> **Requirements**
Gather every line of the listing below that contains the string "particular", matching case exactly, and copy each one out.

> **Collection entries**
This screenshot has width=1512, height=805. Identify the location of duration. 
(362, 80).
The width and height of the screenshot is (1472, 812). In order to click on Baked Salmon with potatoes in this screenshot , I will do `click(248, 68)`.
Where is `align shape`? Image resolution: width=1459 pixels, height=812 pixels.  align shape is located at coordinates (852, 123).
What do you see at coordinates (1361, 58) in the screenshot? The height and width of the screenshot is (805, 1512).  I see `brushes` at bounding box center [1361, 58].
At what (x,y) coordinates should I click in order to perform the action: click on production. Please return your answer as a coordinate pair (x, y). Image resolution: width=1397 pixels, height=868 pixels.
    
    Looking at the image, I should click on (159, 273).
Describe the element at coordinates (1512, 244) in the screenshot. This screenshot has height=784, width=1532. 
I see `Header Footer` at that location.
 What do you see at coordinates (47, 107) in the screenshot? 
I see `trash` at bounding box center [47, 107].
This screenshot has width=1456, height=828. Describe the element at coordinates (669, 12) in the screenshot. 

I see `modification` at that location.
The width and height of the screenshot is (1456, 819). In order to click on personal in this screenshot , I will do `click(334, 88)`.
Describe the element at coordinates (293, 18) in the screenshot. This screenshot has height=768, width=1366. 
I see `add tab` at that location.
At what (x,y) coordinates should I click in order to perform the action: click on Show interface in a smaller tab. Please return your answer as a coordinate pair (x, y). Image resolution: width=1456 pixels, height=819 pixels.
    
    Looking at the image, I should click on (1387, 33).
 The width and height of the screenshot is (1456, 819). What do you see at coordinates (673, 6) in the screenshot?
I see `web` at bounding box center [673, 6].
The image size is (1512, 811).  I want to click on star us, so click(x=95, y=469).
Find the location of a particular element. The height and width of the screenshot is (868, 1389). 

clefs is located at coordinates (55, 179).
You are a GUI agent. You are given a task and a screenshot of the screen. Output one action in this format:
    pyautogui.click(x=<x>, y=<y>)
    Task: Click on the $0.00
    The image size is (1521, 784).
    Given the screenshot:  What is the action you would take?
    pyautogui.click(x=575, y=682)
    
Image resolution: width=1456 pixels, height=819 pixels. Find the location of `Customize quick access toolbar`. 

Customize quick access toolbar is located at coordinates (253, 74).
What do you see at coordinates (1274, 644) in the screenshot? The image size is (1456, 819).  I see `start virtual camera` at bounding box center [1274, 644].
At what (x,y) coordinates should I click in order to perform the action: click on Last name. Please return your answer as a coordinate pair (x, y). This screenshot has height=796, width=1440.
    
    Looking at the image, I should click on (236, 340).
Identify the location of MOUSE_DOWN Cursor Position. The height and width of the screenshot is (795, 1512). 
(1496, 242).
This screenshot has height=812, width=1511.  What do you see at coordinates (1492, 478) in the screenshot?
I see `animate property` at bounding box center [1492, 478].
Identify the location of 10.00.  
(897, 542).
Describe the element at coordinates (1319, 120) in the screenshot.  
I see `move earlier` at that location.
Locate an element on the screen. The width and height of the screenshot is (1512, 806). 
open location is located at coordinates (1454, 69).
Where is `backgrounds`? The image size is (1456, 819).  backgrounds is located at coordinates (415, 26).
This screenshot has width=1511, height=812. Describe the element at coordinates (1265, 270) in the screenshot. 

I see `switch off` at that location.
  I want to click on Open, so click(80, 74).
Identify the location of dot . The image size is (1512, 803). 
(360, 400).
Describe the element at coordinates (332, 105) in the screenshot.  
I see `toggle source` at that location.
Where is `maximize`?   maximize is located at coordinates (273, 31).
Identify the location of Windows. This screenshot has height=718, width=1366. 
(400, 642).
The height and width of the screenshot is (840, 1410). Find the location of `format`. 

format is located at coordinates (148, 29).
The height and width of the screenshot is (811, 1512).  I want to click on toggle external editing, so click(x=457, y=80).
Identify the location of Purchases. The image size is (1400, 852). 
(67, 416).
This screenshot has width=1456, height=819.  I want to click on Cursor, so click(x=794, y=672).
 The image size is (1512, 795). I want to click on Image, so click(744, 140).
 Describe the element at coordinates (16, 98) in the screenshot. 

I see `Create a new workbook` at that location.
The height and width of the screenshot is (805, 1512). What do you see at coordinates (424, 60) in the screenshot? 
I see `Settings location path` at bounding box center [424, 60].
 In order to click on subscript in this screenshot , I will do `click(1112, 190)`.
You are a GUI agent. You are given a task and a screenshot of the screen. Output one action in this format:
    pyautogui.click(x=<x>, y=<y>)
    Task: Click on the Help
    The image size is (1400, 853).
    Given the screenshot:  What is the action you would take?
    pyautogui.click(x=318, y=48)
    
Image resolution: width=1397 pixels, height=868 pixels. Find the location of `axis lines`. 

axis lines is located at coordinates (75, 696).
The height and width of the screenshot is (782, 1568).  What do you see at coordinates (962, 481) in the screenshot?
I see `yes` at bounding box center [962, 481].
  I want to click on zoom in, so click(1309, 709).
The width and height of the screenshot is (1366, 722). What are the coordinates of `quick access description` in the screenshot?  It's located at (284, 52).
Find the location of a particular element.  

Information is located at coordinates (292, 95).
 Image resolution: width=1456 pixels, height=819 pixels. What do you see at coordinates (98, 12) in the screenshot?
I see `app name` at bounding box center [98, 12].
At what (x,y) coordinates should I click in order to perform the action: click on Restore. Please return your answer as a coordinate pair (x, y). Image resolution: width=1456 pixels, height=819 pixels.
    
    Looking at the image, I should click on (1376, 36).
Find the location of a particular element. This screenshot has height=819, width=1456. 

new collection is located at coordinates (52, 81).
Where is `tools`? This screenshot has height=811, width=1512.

> **Solved exercise**
Find the location of a particular element. The height and width of the screenshot is (868, 1389). 
Find the location of a particular element.  
Find the location of a particular element. This screenshot has height=819, width=1456. 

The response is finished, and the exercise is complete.